Constance fut en grave danger pendant trois jours, après quoi le médecin la regarda comme sauvée, mais non pas quitte d’une altération sensible dans sa santé, laquelle, pendant assez longtemps, devait exiger de grands soins. Il s’entretint en particulier avec la tante, qui lui avait fait pressentir une cause morale dans l’abattement physique de sa nièce, et à laquelle il recommanda d’éviter, autant que possible, les émotions quelconques qui pourraient la menacer.

Quand le mot sauvée eut été prononcé, il y eut, chez toutes les personnes qui avaient soigné Constance, une sorte d’anéantissement de fatigue. On s’aperçut qu’on était brisé, et Raoul lui-même dormit profondément. Cependant, personne ne sut si mademoiselle Cécile Verrier avait réellement dormi. On la retrouva droite et les yeux fermés, sur le fauteuil où, la veille, on l’avait laissée dans la même pose, les yeux ouverts. Constance paraissait bien reposée et heureuse de la joie de ses amies.

Mais quand Raoul demanda à la voir, Cécile se leva et lui dit bas, à la porte du salon : Pas encore ! Sa figure grave n’ajoutait aucun commentaire à cette sentence, et, sans attendre aucune question, elle referma la porte.

Constance demanda à être soulevée sur ses coussins, et prit la main de la Mozzelli, en lui disant :

— J’ai bien des choses à vous dire, mais je suis encore si faible ! Ma tante sait ; elle va parler pour moi.

— Dois-je me retirer ? dit la duchesse.

Constance fit signe que non.

Cécile Verrier prit la parole. — Ma nièce s’est rappelé, dit-elle à la Mozzelli tremblante, que vous deviez partir le lendemain du jour où elle est tombée malade.

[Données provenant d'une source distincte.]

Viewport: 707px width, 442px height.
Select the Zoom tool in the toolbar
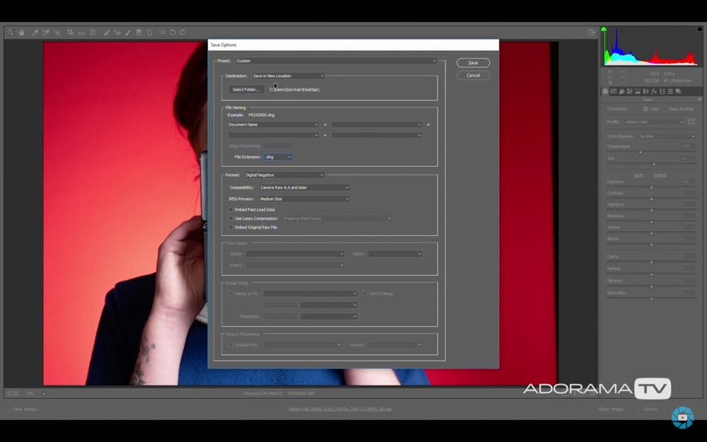(x=10, y=33)

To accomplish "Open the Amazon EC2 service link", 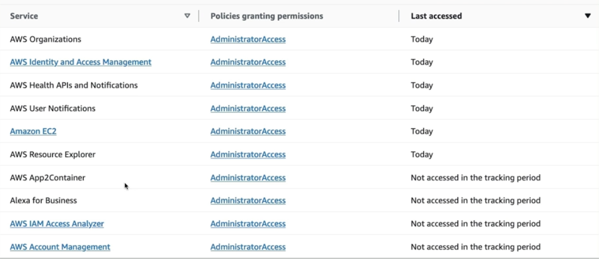I will 33,131.
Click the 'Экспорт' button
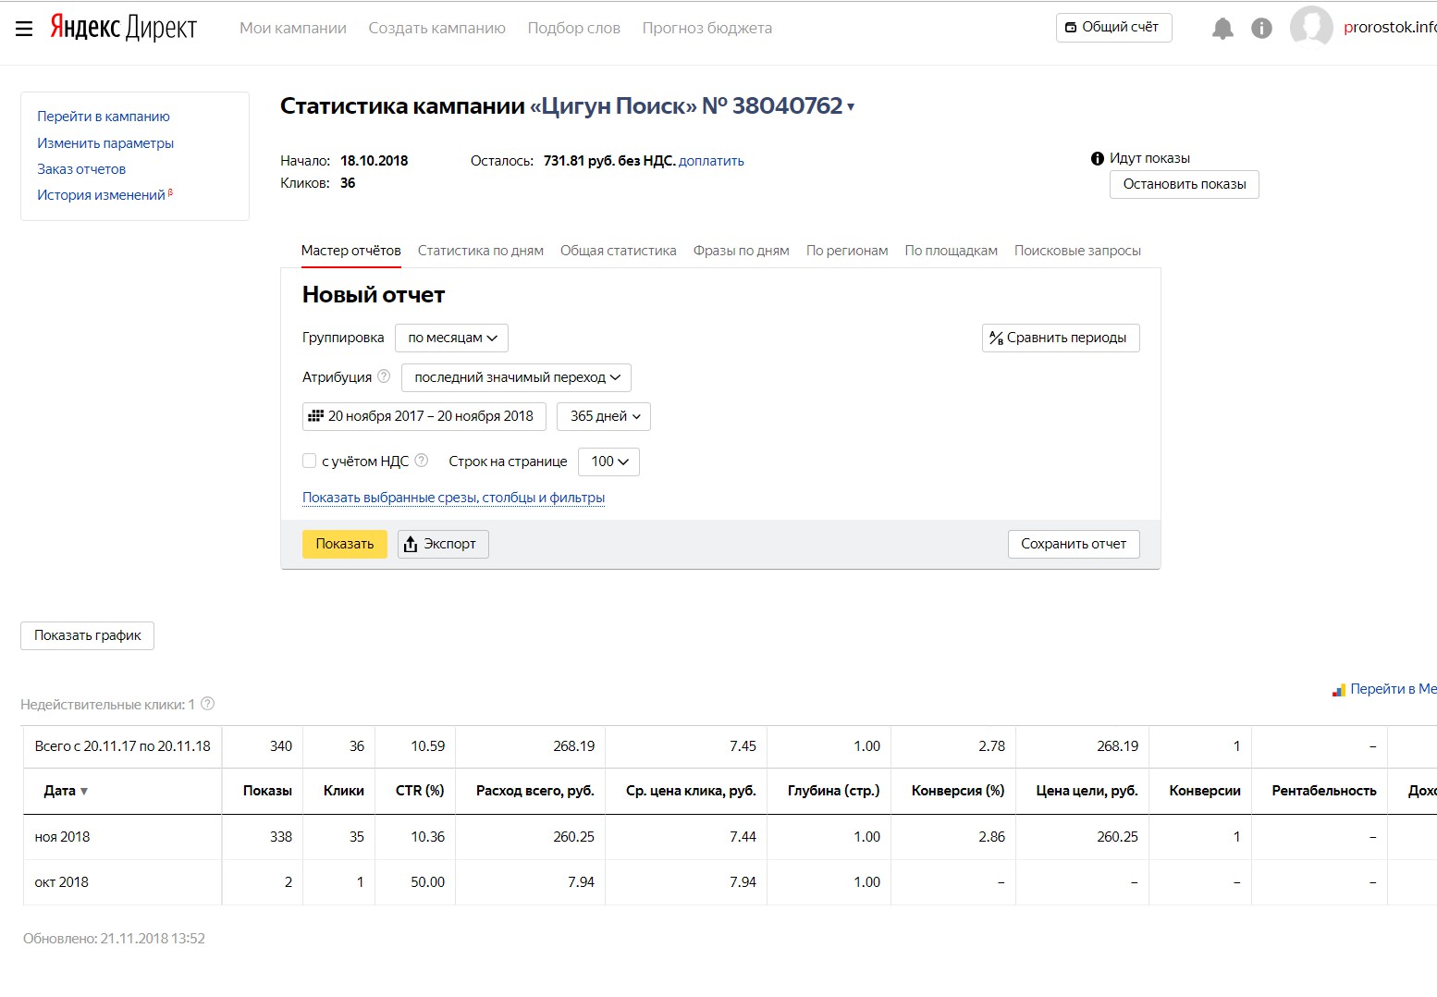 click(x=443, y=544)
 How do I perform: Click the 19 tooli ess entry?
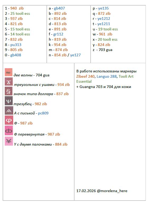[x=108, y=29]
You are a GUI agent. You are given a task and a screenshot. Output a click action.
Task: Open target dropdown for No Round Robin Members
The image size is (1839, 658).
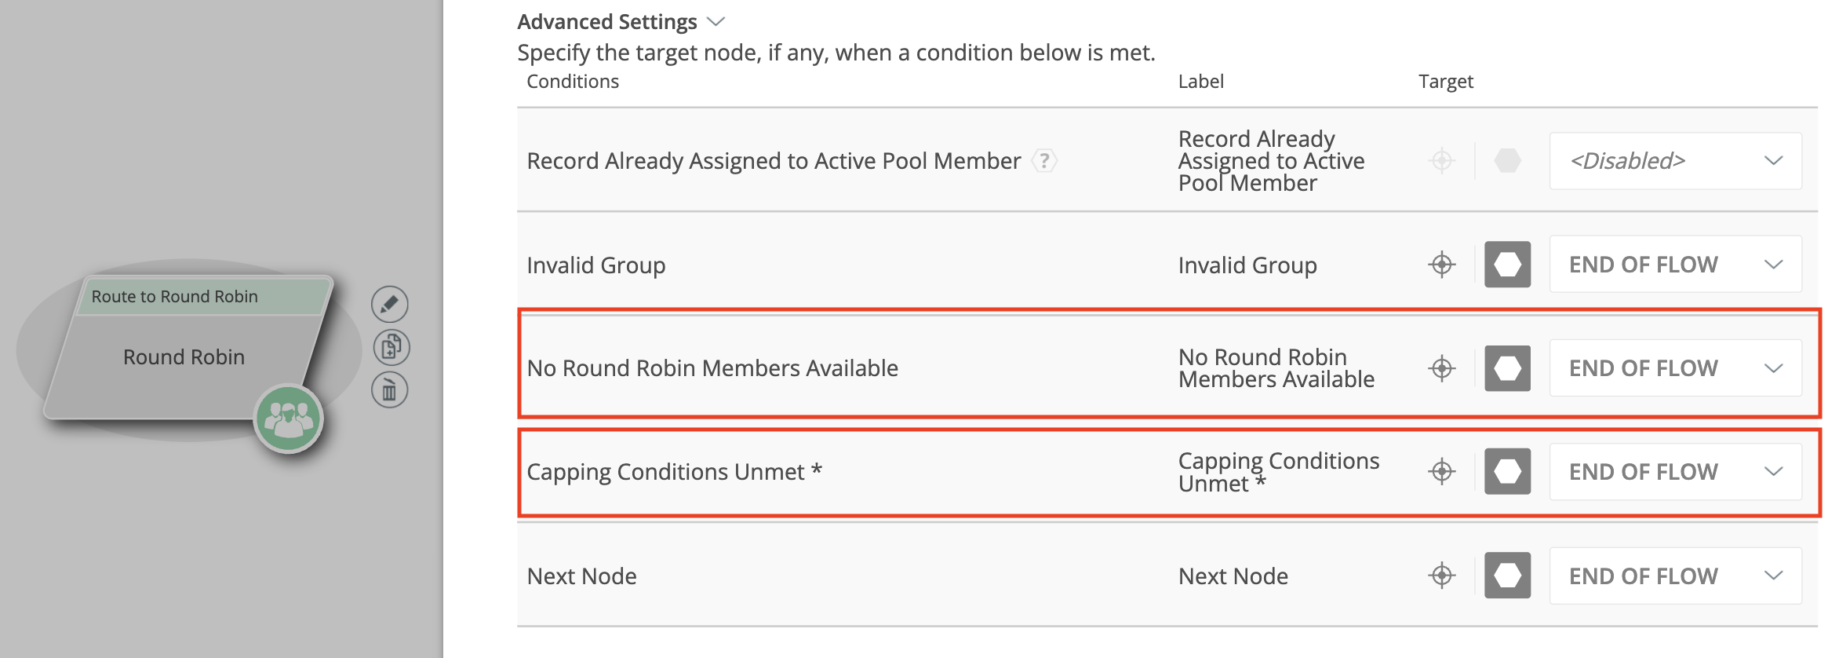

C’est à cause d’elle que vous êtes restée ; elle vous en remercie de tout son cœur.

— Oui ! dit Constance, en serrant aussi fort qu’il lui fut possible les mains de la Mozzelli, dans lesquelles la sienne était restée.

La Mozzelli, à genoux près d’elle, colla ses lèvres sur cette main qui pardonnait tout.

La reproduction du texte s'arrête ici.